| SUPPLIED PASSAGE |

========

Motive power products are used to provide power for electric industrial forklifts used in manufacturing, warehousing and other material handling applications as well as mining equipment, diesel locomotive starting and other rail equipment.

Effective April 1, 2019, we plan to change our reportable business segments from being based on geographic regions to line of business, which are motive power and energy systems (which includes energy solutions related to telecommunications systems, uninterruptible power systems, and other specialty power applications).

Current Market Conditions

Economic Climate

Recent indicators continue to suggest a mixed trend in economic activity among the different geographical regions. North America's experiencing moderate economic growth while EMEA's economic growth is slow. Our Asia region continues to grow faster than any other region in which we do business.

Volatility of Commodities and Foreign Currencies

Our most significant commodity and foreign currency exposures are related to lead and the Euro, respectively. Historically, volatility of commodity costs and foreign currency exchange rates have caused large swings in our production costs. As the global economic climate changes, we anticipate that our commodity costs and foreign currency exposures may continue to fluctuate as they have in the past several years. Over the past year, on a consolidated basis, we have experienced rising commodity costs.

========

| SOURCE RECORDS |

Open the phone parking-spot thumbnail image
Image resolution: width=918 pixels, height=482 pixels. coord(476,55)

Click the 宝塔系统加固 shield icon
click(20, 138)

========

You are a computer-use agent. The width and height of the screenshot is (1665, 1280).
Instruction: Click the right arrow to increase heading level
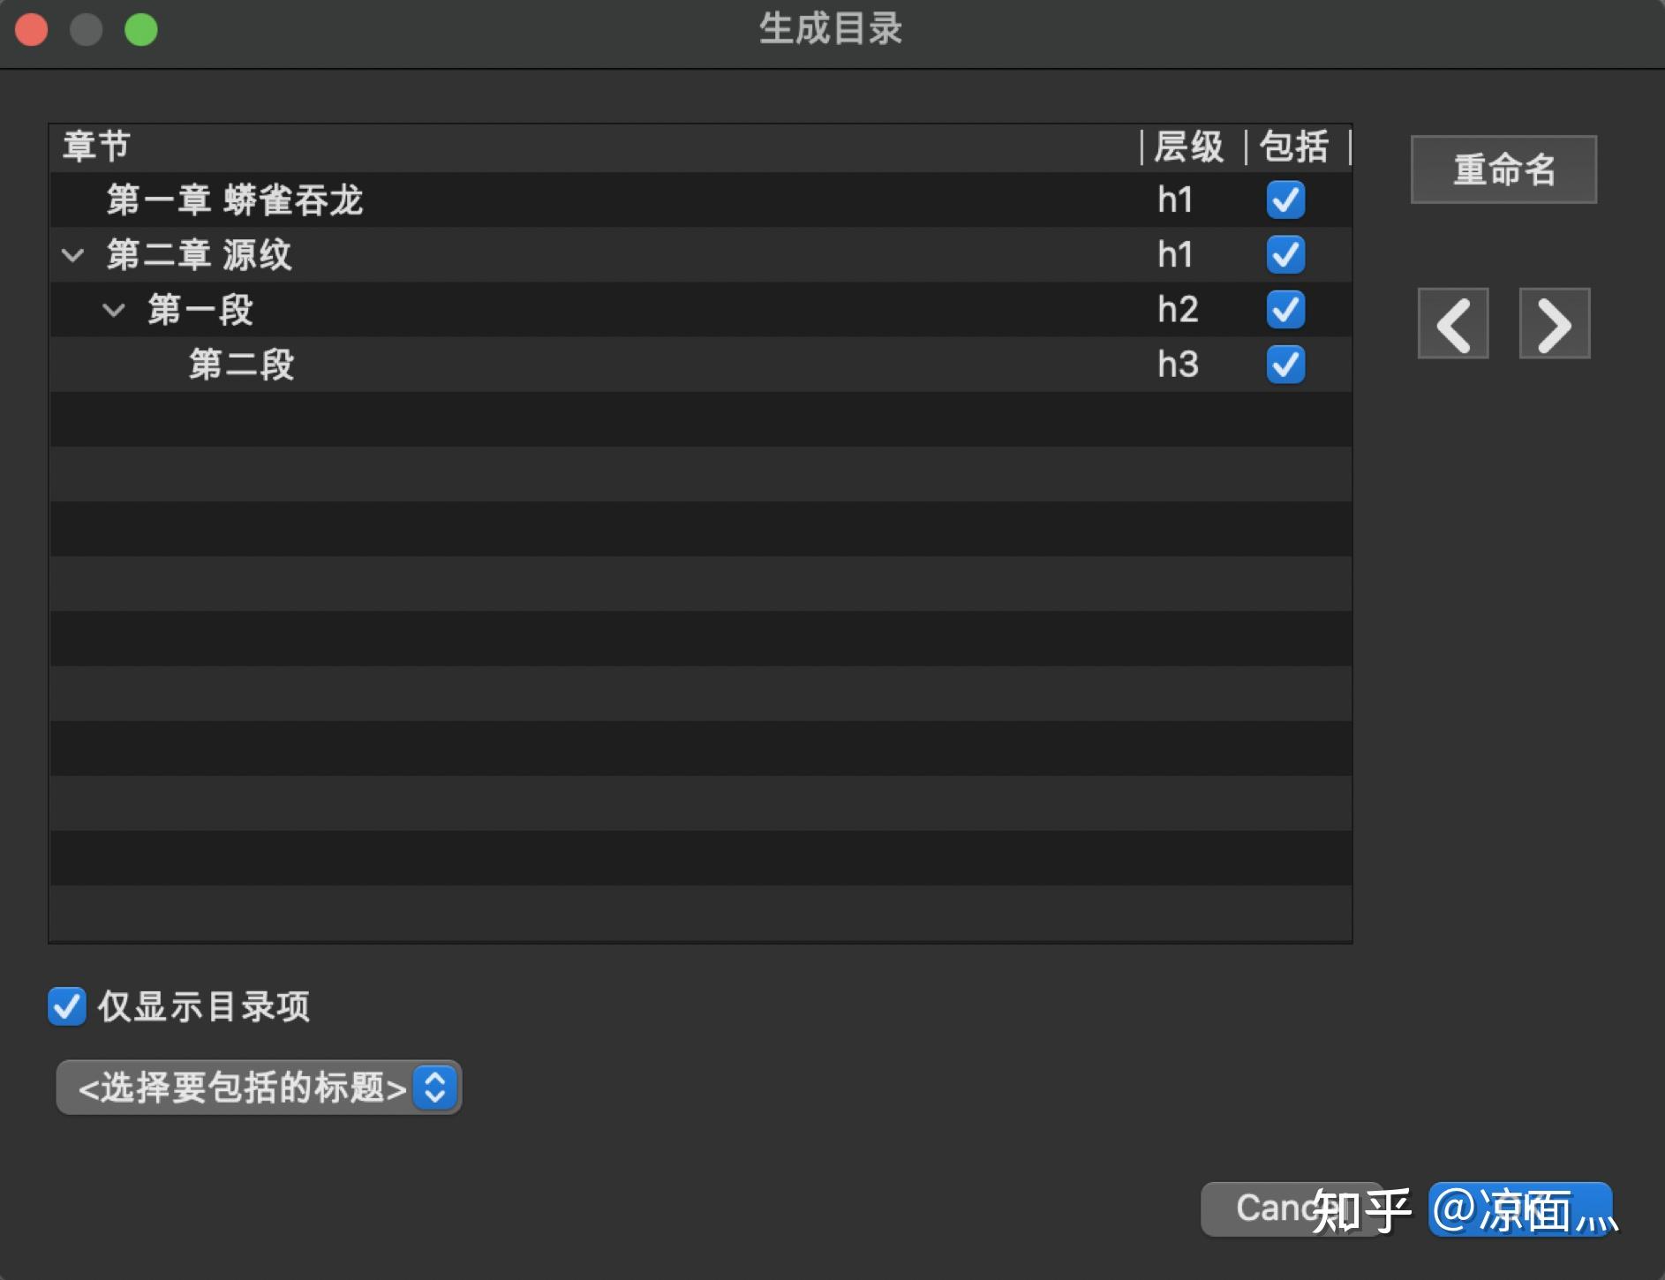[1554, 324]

========

| REQUIRED TASKS |
1) List the section headings in the passage on motive power products and market conditions.
2) In the rows, quote the lines from the one with "You are a computer-use" up to and including the one with "[1554, 324]". Omit the pictures.

| SOLUTIONS IN ORDER |
1)
Current Market Conditions
Economic Climate
Volatility of Commodities and Foreign Currencies

2)
You are a computer-use agent. The width and height of the screenshot is (1665, 1280).
Instruction: Click the right arrow to increase heading level
[1554, 324]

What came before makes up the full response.